-- Task list --
(1) Using the Delhi High Court order, decide whether each statement agrees with it: (a) the application asked to condone a delay of one day; (b) the respondent's counsel opposed condoning the delay; (c) the petitioner appeared through Mr. Sandeep Sharma. Answer yes or no for each, quoting the deciding words of the order.
(2) Update part of the Delhi High Court order, starting at "I.A No. 949/2015" and ending at "filing the petition.". Put "appeal" in place of "petition".
(3) Carry the Delhi High Court order forward from its final sentence.

Start of Page excerpt

2015 Latest Caselaw 3877 Del

Citation : 2015 Latest Caselaw 3877 Del
Judgement Date : 15 May, 2015

Delhi High Court
M/S Sukumar Chand Jain vs Delhi State Industrial & ... on 15 May, 2015
Author: V. Kameswar Rao
*       IN THE HIGH COURT OF DELHI AT NEW DELHI
                                             Date of decision: May 15, 2015
+       O.M.P. 81/2015, IAs 949-950/2015
        M/S SUKUMAR CHAND JAIN
                                                         ..... Petitioner
                           Through:       Mr.Sandeep Sharma, Adv.
                                          with Ms.Risha Mittal, Adv.

                           versus

        DELHI STATE INDUSTRIAL & INFRASTRUCTURE
        DEVELOPMENT CORPORATION LTD
                                           ..... Respondent
                      Through: Mr.Amiet Andlay, Advocate

CORAM:
HON'BLE MR. JUSTICE V.KAMESWAR RAO
V.KAMESWAR RAO, J. (Oral)

I.A No. 949/2015

Exemption allowed subject to all just exceptions.

Application stands disposed of.

I.A No. 950/2015

This is an application seeking condonation of one day delay in

filing the petition.

For the reasons stated in the application, and the learned counsel

for the respondent has no objection, the delay in filing the petition is

condoned.

Application stands disposed of.

End of Page excerpt
Start of Information shown

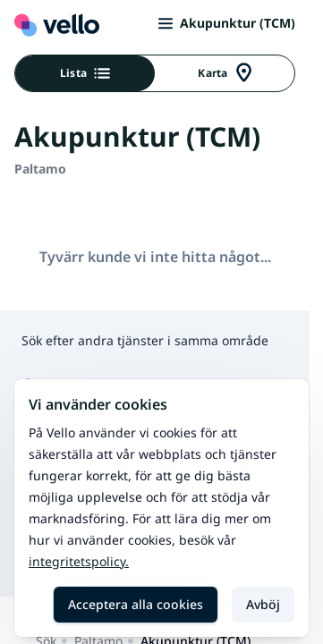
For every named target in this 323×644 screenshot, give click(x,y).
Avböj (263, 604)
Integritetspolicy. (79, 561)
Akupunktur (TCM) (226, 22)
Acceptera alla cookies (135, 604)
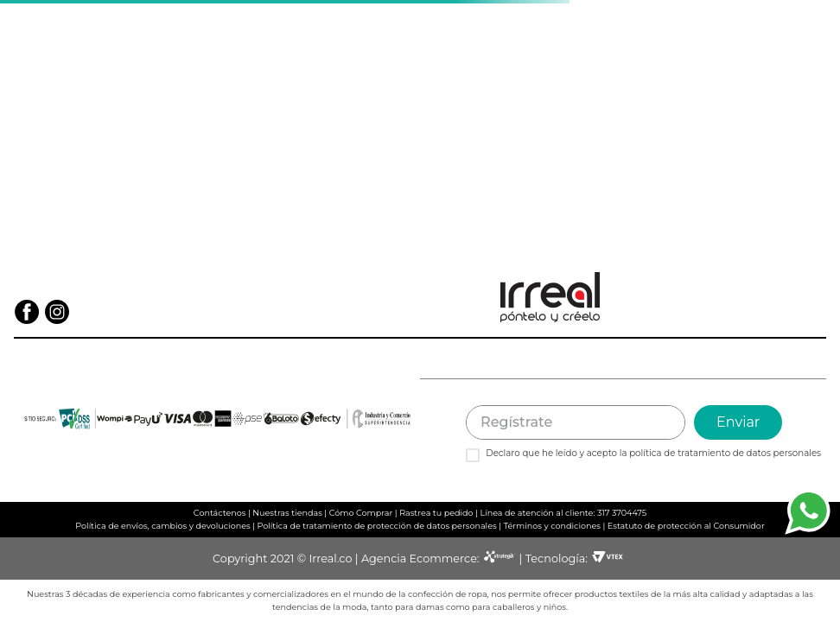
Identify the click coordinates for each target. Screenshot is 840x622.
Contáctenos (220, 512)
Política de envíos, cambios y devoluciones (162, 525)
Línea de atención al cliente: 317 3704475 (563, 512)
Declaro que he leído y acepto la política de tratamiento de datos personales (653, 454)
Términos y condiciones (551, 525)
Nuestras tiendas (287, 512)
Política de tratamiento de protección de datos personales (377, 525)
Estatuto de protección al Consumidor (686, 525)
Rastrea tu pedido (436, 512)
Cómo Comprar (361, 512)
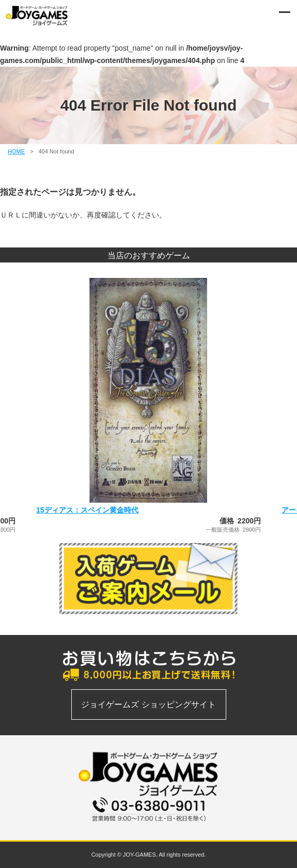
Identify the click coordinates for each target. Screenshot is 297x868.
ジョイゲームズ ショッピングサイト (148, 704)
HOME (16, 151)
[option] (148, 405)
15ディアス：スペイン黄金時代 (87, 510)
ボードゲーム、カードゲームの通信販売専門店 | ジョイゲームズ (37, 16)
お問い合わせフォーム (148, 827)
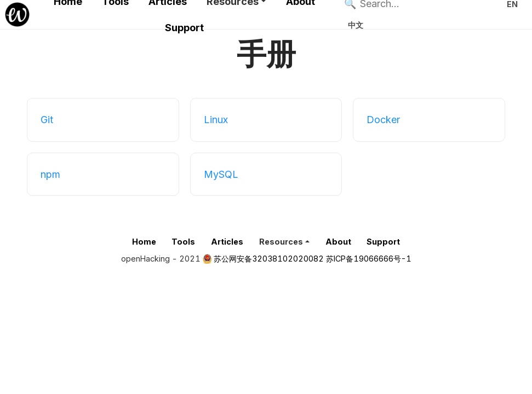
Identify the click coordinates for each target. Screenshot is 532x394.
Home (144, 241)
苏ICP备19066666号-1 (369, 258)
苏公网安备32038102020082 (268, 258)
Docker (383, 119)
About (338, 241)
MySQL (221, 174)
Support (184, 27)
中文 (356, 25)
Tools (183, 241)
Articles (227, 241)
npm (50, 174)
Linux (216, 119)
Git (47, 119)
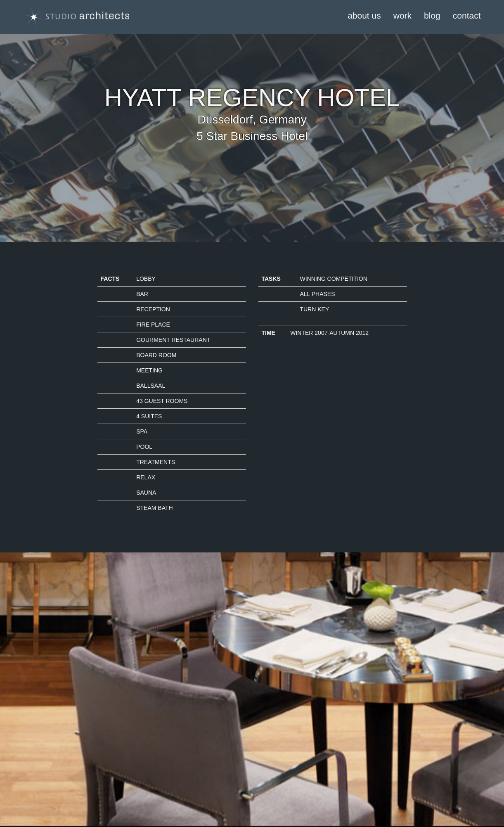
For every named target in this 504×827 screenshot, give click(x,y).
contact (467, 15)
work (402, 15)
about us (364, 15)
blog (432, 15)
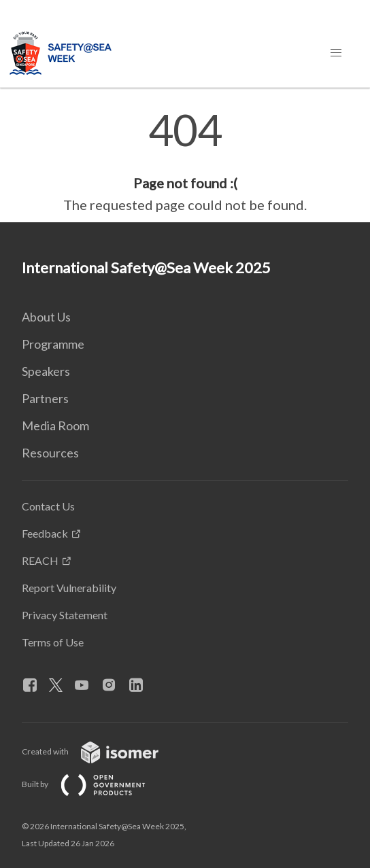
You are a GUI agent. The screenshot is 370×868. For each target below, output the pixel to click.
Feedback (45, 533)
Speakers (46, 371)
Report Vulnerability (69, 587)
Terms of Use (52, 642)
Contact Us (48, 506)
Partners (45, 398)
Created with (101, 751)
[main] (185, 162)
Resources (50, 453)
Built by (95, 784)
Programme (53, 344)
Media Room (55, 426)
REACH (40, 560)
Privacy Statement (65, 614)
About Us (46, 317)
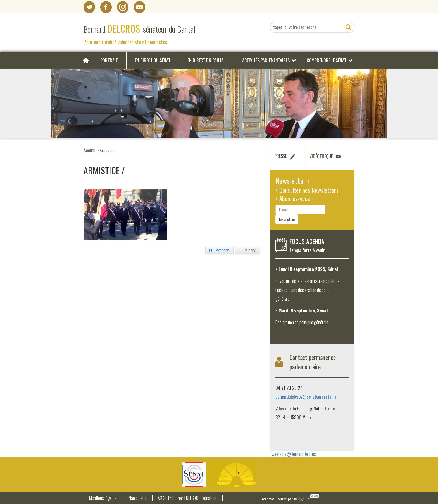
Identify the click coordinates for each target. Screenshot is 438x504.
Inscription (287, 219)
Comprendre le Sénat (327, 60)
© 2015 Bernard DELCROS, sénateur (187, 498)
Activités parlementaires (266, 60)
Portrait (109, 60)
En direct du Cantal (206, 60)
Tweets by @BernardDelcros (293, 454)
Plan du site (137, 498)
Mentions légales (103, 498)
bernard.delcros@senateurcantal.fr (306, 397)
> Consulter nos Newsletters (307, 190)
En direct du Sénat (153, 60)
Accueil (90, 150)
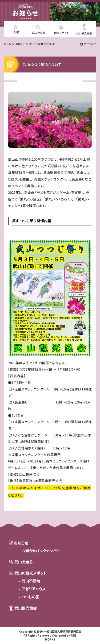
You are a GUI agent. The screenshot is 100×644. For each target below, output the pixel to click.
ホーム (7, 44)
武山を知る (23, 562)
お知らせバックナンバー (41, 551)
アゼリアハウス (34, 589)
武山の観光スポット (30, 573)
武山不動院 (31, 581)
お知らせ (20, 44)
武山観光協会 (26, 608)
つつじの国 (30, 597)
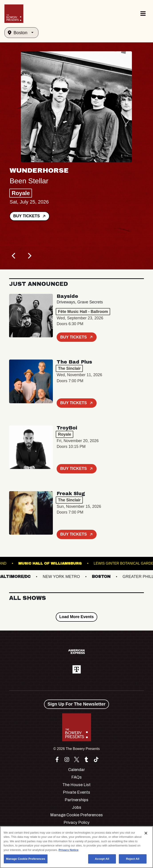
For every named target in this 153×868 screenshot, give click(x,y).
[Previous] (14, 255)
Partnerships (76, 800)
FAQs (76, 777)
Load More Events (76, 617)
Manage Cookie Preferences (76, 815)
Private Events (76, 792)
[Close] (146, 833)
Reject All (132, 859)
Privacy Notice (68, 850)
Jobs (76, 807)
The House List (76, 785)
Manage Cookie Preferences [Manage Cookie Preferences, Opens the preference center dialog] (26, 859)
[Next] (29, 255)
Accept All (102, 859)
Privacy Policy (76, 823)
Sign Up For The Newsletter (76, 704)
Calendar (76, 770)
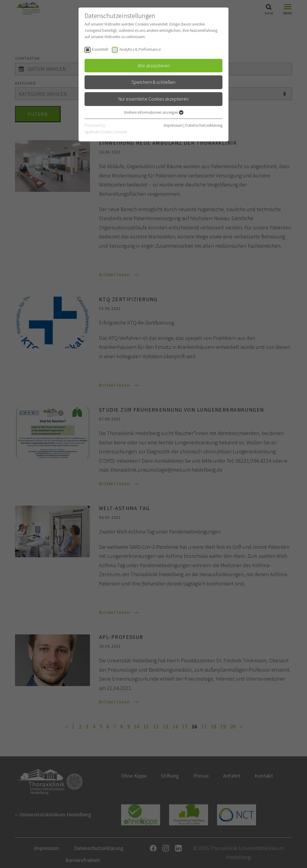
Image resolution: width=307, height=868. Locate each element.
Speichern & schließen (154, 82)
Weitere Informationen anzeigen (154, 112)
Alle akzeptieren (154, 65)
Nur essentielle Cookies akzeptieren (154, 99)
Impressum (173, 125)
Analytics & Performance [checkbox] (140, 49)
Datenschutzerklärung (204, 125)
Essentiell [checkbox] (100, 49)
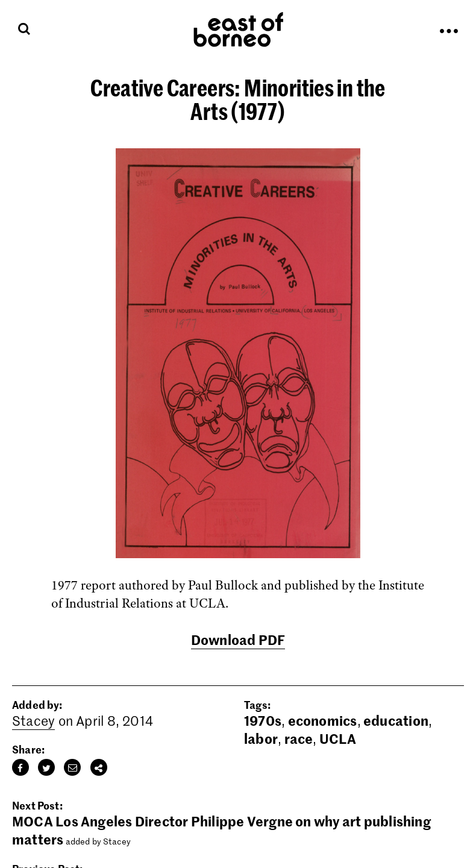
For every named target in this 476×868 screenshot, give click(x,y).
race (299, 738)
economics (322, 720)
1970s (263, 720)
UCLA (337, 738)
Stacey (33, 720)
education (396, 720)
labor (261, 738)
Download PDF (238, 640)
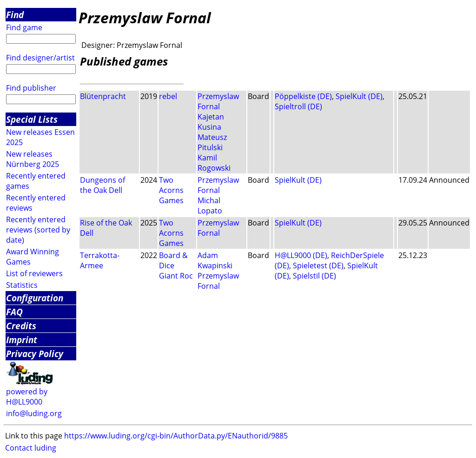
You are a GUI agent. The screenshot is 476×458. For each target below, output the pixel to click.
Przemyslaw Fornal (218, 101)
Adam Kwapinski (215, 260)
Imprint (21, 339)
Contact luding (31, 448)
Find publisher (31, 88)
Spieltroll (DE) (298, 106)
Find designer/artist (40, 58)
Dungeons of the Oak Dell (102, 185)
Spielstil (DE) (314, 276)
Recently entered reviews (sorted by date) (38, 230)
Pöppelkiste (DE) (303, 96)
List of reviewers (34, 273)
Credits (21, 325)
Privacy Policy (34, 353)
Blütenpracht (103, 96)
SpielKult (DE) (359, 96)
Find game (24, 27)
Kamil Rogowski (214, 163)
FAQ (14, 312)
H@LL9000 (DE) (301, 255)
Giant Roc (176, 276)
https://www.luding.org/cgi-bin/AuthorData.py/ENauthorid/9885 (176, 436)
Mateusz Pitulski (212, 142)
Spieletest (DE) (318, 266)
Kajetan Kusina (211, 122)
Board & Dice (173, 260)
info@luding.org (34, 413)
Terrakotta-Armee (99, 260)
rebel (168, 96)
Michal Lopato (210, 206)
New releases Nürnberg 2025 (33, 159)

End of Information shown

-- Answers for the tasks --
(1)
(a) Yes: "seeking condonation of one day delay"
(b) No: "has no objection"
(c) Yes: "Mr.Sandeep Sharma, Adv."

(2)
I.A No. 949/2015

Exemption allowed subject to all just exceptions.

Application stands disposed of.

I.A No. 950/2015

This is an application seeking condonation of one day delay in

filing the appeal.

(3)
O.M.P. 81/2015

1. The challenge in this petition is to the award dated September 16,

2014 to the extent that the learned Arbitrator has rejected claim Nos.

1,3,5,6 and 7 of the petitioner. The petitioner had raised the following

claims before the learned Arbitrator;

(i). Claim No. 1 for Rs 10, 55,00,971/- on account of 1st RA Bill;

(ii) Claim No. 2 for Rs. 55,55,000/- on account of refund of original

performance Bank Guarantee;

(iii) Claim No. 3 for Rs. 2, 78,300/- expenses for obtaining the bank guarantee;

(iv) Claim No. 4 for Rs. 15,54,000/- on account of refund of amount of EMD;

(v) Claim No. 5 for Rs. 1,64,40,221.24/- payable towards loss of profit;

(vi) Claim No 6 for interest @ 15 % P.A. on the aforesaid amounts from due

dates till the date of payment;

(vii) Claim No. 7 for Rs. 10,00,000/- on account of cost of Arbitration

Proceedings;

2. The respondent has also made three counter claims.

3. The learned Arbitrator has framed 10 issues on the claims and

three issues on the counter claims. Subsequently, issue no. 3,5 and 7

were re-framed on January 23, 2014. The claim No. 1, 3 and 5 relates to

issues No. 3, 6 and 8 respectively. Claim no. 6 is interest and claim No.

7 relates to issue No. 9.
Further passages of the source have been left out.